Without action, the 11 million people with disabilities who rely on Social Security will see their benefits cut by 20% because the portion of payroll taxes that fund those monthly payments will be insufficient to pay all of the promised benefits.
“Social Security's Disability Insurance Trust Fund now faces an urgent threat of reserve depletion requiring prompt corrective action by lawmakers if sudden reductions or interruption in the benefits payments are to be avoided,” the Social Security and Medicare trustees warned in their recently released 2015 report.
It is time for the crowded field of presidential candidates to weigh in on this important issue. And while they are at it, they may want to discuss the long-range financing problems of the entire Social Security system that includes retirement and survivor benefits for 48 million workers and their families.
Easier said than done, of course. Social Security has long been called the “third rail of politics” — touch it and you die. But politicians can't keep ignoring the fate of one of the most popular government programs in history, one that is increasingly important to retirement security as traditional pensions disappear and Americans live longer than ever.
Just ask New Jersey Governor Chris Christie. He was lambasted for dipping his toe into the icy waters of the Social Security debate during a campaign swing through New Hampshire in April.
Mr. Christie, who is trailing near the bottom of the Republican field of candidates, called for means testing Social Security by reducing benefits for future retirees with incomes over $80,000 and eliminating benefits for those with incomes topping $200,000. He also called for gradually raising the full retirement age from 67 to 69.
Although his proposed solutions may be unpopular, you have to admit that it took guts to broach such a touchy subject. Just imagine what Donald Trump, currently leading the GOP field of candidates, could do if he shifted his focus and inflammatory language from immigration to Social Security reform. It certainly would be interesting.
Earlier this year, former Florida governor Jeb Bush suggested there should be no changes in Social Security benefits for current retirees. But the one-time Republican front-runner added: “Your children and grandchildren are not going to get the benefits that they believe they are going to get.”
Back in 2013, before he threw his hat in the Republican presidential ring, Senator Ted Cruz of Texas expressed a similar sentiment. “I think it should be a bipartisan priority to strengthen Social Security and Medicare to preserve the benefits for existing seniors and to enact fundamental reform to ensure that those programs remain strong and vital for generations to come.” Oddly conciliatory words from the firebrand of the conservative Tea Party.

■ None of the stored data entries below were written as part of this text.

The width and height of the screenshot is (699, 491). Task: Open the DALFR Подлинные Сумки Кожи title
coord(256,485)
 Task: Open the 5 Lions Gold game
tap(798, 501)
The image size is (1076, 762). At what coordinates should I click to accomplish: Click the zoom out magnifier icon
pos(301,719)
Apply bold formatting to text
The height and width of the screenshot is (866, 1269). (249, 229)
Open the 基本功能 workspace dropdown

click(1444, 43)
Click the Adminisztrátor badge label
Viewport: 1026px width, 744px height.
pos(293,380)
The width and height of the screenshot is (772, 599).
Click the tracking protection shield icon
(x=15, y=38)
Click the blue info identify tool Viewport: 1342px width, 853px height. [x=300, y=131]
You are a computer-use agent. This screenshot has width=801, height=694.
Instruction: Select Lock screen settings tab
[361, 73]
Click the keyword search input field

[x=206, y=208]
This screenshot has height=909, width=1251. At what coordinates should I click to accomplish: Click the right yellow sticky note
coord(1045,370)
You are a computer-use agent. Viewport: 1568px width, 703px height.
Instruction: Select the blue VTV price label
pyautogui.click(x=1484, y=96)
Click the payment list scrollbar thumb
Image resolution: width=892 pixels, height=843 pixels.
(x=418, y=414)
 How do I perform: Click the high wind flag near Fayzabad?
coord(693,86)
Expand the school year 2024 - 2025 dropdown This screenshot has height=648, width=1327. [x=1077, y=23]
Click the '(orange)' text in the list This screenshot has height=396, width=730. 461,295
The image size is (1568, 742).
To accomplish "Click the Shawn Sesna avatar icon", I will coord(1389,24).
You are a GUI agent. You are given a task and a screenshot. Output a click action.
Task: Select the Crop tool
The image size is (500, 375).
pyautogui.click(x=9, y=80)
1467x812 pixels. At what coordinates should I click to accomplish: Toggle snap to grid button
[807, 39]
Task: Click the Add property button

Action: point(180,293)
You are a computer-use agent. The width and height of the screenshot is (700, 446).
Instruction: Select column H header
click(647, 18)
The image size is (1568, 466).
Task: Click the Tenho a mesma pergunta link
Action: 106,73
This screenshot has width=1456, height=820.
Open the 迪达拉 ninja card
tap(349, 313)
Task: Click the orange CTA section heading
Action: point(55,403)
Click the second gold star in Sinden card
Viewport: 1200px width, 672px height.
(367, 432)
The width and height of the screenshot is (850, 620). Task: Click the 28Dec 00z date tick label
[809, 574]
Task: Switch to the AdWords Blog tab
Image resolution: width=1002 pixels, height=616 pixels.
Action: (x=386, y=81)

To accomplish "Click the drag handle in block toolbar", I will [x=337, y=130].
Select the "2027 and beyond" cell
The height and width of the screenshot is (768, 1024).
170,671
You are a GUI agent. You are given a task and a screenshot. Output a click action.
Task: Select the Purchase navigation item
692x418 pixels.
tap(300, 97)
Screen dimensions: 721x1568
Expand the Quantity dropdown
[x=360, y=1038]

Kentucky Senator Rand Paul, another Tea Party darling, co-sponsored a bill in 2011 that called for increasing the Social Security full retirement age to 70 by 2032 and gradually increasing the early retirement age from 62 to 64 by 2028.
On the Democratic side, Hillary Clinton has championed raising incomes for the middle class while remaining silent on retirement security and Social Security reform. But during her 2008 presidential campaign, Ms. Clinton said if she were elected she would appoint a bipartisan commission to make recommendations for a long-term fix and would refrain from discussing specific proposals until the commission offered its recommendations.
Democratic challenger Bernie Sanders of Vermont is adamant about protecting Social Security for current and future retirees. He sponsored bills in 2011 and 2013 that would nearly double the current taxable wage base to $250,000, significantly boosting payroll contributions to finance the Social Security trust funds and eliminating most of the long-term financing problems, albeit with a very one-sided solution.
Of the 6.2% in payroll taxes paid by both workers and employers on up to $118,500 of earnings in 2015, 0.9% goes to the Disability Trust Fund; the rest goes to pay retirement and survivor benefits. An additional 1.45% of payroll taxes on all earnings funds Medicare.
One trust fund cannot borrow or receive reallocated payroll taxes from the other without congressional action. But Congress has approved reallocations 11 times in the past. Shifting one-tenth of 1% of FICA taxes to the Social Security Disability Insurance Trust Fund from the Old-Age and Survivors Insurance Trust Fund would extend the life of the disability trust fund until 2033. At the same time, it would accelerate the depletion of the OASI fund by one year, to 2033 from 2034.
But on the first day of the new Congress earlier this year, the Republican-controlled House adopted a procedural rule that forbids the House from approving any financial fix to the Social Security Disability Insurance program unless it is accompanied by broader Social Security reforms.
That means the stage is set for a Social Security showdown during a presidential election year. Don't you think the public deserves some answers from the candidates? After all, whoever wins the election probably will have to deal with the immediate Social Security disability crisis and possibly take steps to begin addressing the long-term financing of the overall program. We're listening.